Directive
Copy every line of the entries below verbatim, with no changes.

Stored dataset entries
----
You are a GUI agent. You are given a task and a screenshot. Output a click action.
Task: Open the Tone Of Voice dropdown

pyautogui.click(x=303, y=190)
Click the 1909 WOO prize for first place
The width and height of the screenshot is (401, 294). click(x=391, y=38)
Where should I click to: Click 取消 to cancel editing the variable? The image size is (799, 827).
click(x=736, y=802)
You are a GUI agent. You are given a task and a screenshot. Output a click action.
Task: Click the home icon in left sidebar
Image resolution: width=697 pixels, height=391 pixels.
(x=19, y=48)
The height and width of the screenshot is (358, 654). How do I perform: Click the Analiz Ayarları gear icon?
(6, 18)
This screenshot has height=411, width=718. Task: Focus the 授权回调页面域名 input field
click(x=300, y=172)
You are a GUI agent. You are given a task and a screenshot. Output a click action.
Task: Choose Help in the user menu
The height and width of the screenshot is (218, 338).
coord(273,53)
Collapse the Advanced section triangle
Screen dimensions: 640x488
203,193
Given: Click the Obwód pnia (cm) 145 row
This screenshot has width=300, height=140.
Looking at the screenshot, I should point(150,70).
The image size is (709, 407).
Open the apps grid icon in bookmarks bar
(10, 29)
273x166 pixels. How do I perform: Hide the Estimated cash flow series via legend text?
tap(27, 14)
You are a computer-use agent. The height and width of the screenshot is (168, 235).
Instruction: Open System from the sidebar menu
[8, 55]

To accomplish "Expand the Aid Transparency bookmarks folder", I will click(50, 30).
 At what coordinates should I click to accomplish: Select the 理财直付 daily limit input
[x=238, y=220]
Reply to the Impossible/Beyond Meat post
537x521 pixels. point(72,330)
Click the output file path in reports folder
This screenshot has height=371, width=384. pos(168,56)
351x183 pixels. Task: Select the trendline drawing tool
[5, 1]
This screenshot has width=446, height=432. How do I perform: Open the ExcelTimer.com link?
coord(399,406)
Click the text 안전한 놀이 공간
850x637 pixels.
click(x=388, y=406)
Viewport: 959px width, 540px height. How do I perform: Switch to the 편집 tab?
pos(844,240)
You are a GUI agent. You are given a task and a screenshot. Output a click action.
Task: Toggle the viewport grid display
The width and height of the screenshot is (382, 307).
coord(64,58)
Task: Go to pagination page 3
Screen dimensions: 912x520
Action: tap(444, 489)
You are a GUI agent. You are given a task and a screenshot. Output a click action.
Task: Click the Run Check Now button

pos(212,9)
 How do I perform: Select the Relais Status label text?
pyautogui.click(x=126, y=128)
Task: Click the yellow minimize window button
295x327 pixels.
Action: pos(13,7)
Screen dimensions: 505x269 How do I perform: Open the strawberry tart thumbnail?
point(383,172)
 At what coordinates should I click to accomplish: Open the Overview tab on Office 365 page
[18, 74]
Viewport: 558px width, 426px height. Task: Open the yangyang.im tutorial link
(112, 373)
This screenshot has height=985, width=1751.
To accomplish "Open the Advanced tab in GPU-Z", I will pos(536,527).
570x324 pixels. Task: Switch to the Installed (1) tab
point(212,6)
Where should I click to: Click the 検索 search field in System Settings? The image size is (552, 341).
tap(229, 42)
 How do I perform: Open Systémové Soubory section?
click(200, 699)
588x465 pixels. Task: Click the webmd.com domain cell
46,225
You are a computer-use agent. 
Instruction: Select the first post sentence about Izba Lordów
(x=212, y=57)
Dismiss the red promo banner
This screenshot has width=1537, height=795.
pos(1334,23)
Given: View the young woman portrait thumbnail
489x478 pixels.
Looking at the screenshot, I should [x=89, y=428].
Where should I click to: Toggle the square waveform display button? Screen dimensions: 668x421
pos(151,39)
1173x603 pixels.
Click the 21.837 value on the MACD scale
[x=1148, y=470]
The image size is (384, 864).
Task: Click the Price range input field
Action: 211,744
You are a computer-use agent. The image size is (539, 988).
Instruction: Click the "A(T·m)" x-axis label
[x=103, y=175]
----
Output for this exercise
You are a GUI agent. You are given a task and a screenshot. Output a click action.
Task: Open the Tone Of Voice dropdown

pyautogui.click(x=303, y=190)
Click the 1909 WOO prize for first place
The width and height of the screenshot is (401, 294). click(x=391, y=38)
Where should I click to: Click 取消 to cancel editing the variable? The image size is (799, 827).
click(x=736, y=802)
You are a GUI agent. You are given a task and a screenshot. Output a click action.
Task: Click the home icon in left sidebar
Image resolution: width=697 pixels, height=391 pixels.
(x=19, y=48)
The height and width of the screenshot is (358, 654). How do I perform: Click the Analiz Ayarları gear icon?
(6, 18)
This screenshot has height=411, width=718. Task: Focus the 授权回调页面域名 input field
click(x=300, y=172)
You are a GUI agent. You are given a task and a screenshot. Output a click action.
Task: Choose Help in the user menu
The height and width of the screenshot is (218, 338).
coord(273,53)
Collapse the Advanced section triangle
Screen dimensions: 640x488
203,193
Given: Click the Obwód pnia (cm) 145 row
This screenshot has width=300, height=140.
Looking at the screenshot, I should point(150,70).
The image size is (709, 407).
Open the apps grid icon in bookmarks bar
(10, 29)
273x166 pixels. How do I perform: Hide the Estimated cash flow series via legend text?
tap(27, 14)
You are a computer-use agent. The height and width of the screenshot is (168, 235).
Instruction: Open System from the sidebar menu
[8, 55]

To accomplish "Expand the Aid Transparency bookmarks folder", I will click(50, 30).
 At what coordinates should I click to accomplish: Select the 理财直付 daily limit input
[x=238, y=220]
Reply to the Impossible/Beyond Meat post
537x521 pixels. point(72,330)
Click the output file path in reports folder
This screenshot has height=371, width=384. pos(168,56)
351x183 pixels. Task: Select the trendline drawing tool
[5, 1]
This screenshot has width=446, height=432. How do I perform: Open the ExcelTimer.com link?
coord(399,406)
Click the text 안전한 놀이 공간
850x637 pixels.
click(x=388, y=406)
Viewport: 959px width, 540px height. How do I perform: Switch to the 편집 tab?
pos(844,240)
You are a GUI agent. You are given a task and a screenshot. Output a click action.
Task: Toggle the viewport grid display
The width and height of the screenshot is (382, 307).
coord(64,58)
Task: Go to pagination page 3
Screen dimensions: 912x520
Action: tap(444, 489)
You are a GUI agent. You are given a task and a screenshot. Output a click action.
Task: Click the Run Check Now button

pos(212,9)
 How do I perform: Select the Relais Status label text?
pyautogui.click(x=126, y=128)
Task: Click the yellow minimize window button
295x327 pixels.
Action: pos(13,7)
Screen dimensions: 505x269 How do I perform: Open the strawberry tart thumbnail?
point(383,172)
 At what coordinates should I click to accomplish: Open the Overview tab on Office 365 page
[18, 74]
Viewport: 558px width, 426px height. Task: Open the yangyang.im tutorial link
(112, 373)
This screenshot has height=985, width=1751.
To accomplish "Open the Advanced tab in GPU-Z", I will pos(536,527).
570x324 pixels. Task: Switch to the Installed (1) tab
point(212,6)
Where should I click to: Click the 検索 search field in System Settings? The image size is (552, 341).
tap(229, 42)
 How do I perform: Open Systémové Soubory section?
click(200, 699)
588x465 pixels. Task: Click the webmd.com domain cell
46,225
You are a computer-use agent. 
Instruction: Select the first post sentence about Izba Lordów
(x=212, y=57)
Dismiss the red promo banner
This screenshot has width=1537, height=795.
pos(1334,23)
Given: View the young woman portrait thumbnail
489x478 pixels.
Looking at the screenshot, I should [x=89, y=428].
Where should I click to: Toggle the square waveform display button? Screen dimensions: 668x421
pos(151,39)
1173x603 pixels.
Click the 21.837 value on the MACD scale
[x=1148, y=470]
The image size is (384, 864).
Task: Click the Price range input field
Action: 211,744
You are a computer-use agent. The image size is (539, 988).
Instruction: Click the "A(T·m)" x-axis label
[x=103, y=175]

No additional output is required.